### Set exercise
Copy out, word for word, the material from the line containing "Task: Close the" through the line containing "pyautogui.click(x=1158, y=171)", including both of those lines.

### Provided information
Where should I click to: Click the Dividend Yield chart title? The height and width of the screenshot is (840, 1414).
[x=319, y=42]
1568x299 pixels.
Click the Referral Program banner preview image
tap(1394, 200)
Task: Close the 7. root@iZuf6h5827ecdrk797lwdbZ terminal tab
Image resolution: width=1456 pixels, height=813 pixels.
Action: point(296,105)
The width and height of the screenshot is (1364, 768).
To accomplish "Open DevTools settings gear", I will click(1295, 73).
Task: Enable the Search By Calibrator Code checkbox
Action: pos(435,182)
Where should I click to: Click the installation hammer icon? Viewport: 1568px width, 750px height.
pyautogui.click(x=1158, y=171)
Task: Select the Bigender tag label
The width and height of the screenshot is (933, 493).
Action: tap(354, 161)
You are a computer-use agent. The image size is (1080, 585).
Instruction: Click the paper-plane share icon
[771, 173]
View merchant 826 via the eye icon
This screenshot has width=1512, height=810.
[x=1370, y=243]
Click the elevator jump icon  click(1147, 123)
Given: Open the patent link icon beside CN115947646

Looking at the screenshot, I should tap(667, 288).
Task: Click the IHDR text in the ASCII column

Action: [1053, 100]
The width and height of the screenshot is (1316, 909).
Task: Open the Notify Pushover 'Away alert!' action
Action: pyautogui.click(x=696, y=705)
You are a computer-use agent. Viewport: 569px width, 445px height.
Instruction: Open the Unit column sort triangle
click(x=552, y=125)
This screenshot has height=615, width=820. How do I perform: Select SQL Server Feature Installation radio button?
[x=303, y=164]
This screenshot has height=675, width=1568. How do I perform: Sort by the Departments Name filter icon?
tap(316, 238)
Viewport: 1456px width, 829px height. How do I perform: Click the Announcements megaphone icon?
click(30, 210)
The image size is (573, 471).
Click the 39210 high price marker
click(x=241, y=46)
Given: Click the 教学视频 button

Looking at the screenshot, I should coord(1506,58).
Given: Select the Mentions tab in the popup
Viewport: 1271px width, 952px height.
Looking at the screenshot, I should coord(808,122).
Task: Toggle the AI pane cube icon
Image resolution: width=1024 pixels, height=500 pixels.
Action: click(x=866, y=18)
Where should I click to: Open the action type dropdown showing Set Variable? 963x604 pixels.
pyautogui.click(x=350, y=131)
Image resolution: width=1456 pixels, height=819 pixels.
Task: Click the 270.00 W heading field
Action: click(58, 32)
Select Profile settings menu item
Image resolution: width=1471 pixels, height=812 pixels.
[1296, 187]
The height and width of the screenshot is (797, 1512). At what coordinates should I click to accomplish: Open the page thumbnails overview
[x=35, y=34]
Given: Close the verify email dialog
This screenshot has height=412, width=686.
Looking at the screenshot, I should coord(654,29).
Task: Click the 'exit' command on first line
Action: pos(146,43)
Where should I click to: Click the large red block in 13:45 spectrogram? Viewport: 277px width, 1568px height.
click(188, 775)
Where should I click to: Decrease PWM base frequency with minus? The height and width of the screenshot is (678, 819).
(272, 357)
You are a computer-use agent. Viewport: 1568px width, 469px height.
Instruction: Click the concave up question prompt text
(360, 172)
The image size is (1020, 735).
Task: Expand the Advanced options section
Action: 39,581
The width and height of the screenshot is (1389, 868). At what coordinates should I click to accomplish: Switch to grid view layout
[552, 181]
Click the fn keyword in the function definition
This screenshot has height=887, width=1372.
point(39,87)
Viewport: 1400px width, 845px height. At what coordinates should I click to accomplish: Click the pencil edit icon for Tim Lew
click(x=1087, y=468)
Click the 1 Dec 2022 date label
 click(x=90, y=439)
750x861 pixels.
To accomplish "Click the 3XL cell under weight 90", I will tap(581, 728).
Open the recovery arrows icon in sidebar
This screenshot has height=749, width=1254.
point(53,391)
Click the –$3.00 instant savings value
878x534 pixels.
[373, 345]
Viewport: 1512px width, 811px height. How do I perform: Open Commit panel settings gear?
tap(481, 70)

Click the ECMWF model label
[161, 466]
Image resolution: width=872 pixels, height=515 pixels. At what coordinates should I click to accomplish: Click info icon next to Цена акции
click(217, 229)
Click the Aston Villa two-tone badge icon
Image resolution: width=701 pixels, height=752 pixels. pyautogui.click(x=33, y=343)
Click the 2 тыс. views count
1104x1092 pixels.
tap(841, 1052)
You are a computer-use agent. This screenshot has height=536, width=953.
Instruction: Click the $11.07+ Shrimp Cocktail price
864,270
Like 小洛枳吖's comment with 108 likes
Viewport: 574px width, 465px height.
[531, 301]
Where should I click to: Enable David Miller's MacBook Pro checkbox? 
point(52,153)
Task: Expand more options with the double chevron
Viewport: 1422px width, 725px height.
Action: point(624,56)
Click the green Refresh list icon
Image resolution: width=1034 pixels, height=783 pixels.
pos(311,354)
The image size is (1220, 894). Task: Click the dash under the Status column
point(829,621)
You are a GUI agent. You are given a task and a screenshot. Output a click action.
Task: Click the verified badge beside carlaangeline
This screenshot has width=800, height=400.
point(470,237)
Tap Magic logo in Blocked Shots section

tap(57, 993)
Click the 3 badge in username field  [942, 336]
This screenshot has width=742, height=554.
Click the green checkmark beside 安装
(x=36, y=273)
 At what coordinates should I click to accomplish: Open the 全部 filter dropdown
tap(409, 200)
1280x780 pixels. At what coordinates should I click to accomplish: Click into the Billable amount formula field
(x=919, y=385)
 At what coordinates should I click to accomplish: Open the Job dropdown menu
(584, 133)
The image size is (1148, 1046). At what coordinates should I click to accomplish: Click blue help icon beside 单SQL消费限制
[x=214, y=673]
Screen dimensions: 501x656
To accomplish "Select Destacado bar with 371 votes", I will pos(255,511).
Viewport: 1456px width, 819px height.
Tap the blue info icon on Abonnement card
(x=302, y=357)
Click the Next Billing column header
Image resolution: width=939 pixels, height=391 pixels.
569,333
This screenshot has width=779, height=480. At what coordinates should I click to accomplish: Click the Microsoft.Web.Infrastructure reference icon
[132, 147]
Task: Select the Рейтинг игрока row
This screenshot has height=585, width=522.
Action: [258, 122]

### Complete response
Task: Close the 7. root@iZuf6h5827ecdrk797lwdbZ terminal tab
Image resolution: width=1456 pixels, height=813 pixels.
Action: point(296,105)
The width and height of the screenshot is (1364, 768).
To accomplish "Open DevTools settings gear", I will click(1295, 73).
Task: Enable the Search By Calibrator Code checkbox
Action: pos(435,182)
Where should I click to: Click the installation hammer icon? Viewport: 1568px width, 750px height.
pyautogui.click(x=1158, y=171)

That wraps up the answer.